La potasse cote aujourd’hui 240 dollars la tonne mais pourrait progresser et atteindre 280 dollars d’ici 2023 selon Seth Goldstein, analyste chez Morningstar Inc.

Nutrien, entreprise de production d’engrais née en 2018 de la fusion entre PotashCorp et Agrium, deux sociétés canadiennes du secteur des engrais, est n°1 de la production de potasse. Elle estime que 2020 représente sa meilleure année en termes de vente. Elle a d’ailleurs dû cesser les prises de commandes pour les livraisons d’ici mars 2021. Désormais, elle a revu ses prix à la hausse pour ses ventes actuelles compte tenu des stocks serrés.

Les analystes tablent sur une demande 2021 flirtant avec les 70 millions de tonnes pour la potasse.

Mais pour l’heure, le secteur attend l’annonce de la signature d’un contrat entre la Chine, première consommatrice de potasse et Canpotex, abréviation de Canadian Potash Exporters, entreprise canadienne d’exportation et de commercialisation de potasse, créée en 1970.
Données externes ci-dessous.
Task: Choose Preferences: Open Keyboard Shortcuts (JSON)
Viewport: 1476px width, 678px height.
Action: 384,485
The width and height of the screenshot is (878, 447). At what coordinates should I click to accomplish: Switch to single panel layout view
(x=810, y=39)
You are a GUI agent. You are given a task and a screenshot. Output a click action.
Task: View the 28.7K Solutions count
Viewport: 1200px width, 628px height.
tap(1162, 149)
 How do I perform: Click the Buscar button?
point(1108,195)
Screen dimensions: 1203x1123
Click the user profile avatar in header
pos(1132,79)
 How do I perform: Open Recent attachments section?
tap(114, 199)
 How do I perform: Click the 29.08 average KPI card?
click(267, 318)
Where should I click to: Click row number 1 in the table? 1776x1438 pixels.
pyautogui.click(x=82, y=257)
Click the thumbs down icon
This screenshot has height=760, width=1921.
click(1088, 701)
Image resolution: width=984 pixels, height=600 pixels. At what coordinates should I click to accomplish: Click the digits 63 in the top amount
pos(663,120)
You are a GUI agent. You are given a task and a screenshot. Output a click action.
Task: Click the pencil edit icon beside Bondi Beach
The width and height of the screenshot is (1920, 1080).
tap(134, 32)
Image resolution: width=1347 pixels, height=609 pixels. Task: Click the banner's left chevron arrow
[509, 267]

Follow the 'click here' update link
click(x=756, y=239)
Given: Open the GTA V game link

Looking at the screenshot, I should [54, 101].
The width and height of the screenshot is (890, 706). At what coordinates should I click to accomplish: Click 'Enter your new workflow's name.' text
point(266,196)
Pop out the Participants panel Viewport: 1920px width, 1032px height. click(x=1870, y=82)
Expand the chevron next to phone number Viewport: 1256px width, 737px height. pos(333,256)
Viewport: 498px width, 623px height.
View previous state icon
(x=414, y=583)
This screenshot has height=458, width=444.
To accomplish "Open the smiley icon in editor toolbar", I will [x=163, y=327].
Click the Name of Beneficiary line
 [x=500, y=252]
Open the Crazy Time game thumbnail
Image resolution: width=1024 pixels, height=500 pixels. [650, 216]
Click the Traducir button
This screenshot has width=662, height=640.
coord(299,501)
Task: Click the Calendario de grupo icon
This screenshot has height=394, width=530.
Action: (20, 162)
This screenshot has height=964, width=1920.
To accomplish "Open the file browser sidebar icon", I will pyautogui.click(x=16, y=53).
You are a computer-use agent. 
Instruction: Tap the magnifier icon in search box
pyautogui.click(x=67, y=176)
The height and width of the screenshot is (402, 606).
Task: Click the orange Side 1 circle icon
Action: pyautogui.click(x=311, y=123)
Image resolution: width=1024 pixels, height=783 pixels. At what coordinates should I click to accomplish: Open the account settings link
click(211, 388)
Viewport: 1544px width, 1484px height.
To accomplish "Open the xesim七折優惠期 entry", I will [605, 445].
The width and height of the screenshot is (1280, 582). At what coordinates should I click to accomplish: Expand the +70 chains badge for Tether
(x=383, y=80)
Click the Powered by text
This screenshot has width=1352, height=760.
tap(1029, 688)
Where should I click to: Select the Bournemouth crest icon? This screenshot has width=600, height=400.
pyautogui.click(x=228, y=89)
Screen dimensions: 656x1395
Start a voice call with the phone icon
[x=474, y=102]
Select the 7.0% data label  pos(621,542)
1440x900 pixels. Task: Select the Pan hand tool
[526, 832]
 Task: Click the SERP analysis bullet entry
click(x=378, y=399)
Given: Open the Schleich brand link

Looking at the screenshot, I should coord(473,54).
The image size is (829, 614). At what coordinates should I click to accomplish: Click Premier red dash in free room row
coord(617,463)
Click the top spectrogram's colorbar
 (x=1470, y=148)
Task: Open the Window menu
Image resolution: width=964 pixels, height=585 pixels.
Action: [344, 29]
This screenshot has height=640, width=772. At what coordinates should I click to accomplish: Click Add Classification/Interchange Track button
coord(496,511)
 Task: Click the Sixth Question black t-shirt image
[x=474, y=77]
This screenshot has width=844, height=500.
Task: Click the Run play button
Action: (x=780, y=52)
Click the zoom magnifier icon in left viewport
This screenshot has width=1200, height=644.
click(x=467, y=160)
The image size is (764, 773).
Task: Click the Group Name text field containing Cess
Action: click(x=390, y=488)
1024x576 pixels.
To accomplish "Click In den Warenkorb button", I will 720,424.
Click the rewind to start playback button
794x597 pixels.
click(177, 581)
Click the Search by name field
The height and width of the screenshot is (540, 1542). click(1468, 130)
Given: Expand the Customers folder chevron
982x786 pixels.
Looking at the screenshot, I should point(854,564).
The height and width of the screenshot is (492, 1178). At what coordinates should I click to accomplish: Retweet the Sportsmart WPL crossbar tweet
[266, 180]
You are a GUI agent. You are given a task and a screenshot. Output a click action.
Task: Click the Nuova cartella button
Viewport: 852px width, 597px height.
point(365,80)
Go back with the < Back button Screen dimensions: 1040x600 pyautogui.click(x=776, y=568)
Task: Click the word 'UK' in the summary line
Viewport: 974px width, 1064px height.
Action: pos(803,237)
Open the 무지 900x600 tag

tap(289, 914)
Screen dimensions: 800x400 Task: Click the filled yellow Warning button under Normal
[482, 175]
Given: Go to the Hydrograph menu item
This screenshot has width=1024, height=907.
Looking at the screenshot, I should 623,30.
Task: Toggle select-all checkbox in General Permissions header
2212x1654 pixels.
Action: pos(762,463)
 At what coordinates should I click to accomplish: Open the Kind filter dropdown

Ce contrat d’importance doit se signer plus rapidement que prévu (premier trimestre 2021), à un prix revu à la hausse après que Canpotex a bénéficié de l’envolée du marché et que la Chine souhaite sécuriser son approvisionnement sur un marché concurrentiel entre acheteurs.

Et demain ?

On peut craindre que cette année 2021 qui s’annonce hyper productive en termes de productions alimentaires n’ait qu’un seul but, celui de nourrir des populations qui mangent déjà trop.

La rentabilité agricole qui en découle se concentre manifestement sur une part restreinte d’agriculteurs qui cultivent toujours plus dans une dépendance croissante aux intrants.

L’agriculture performante ne peut se réduire à ce seul modèle, inaccessible à des millions de petits producteurs répartis à travers le monde et subtilisant le prétexte de la sécurité alimentaire.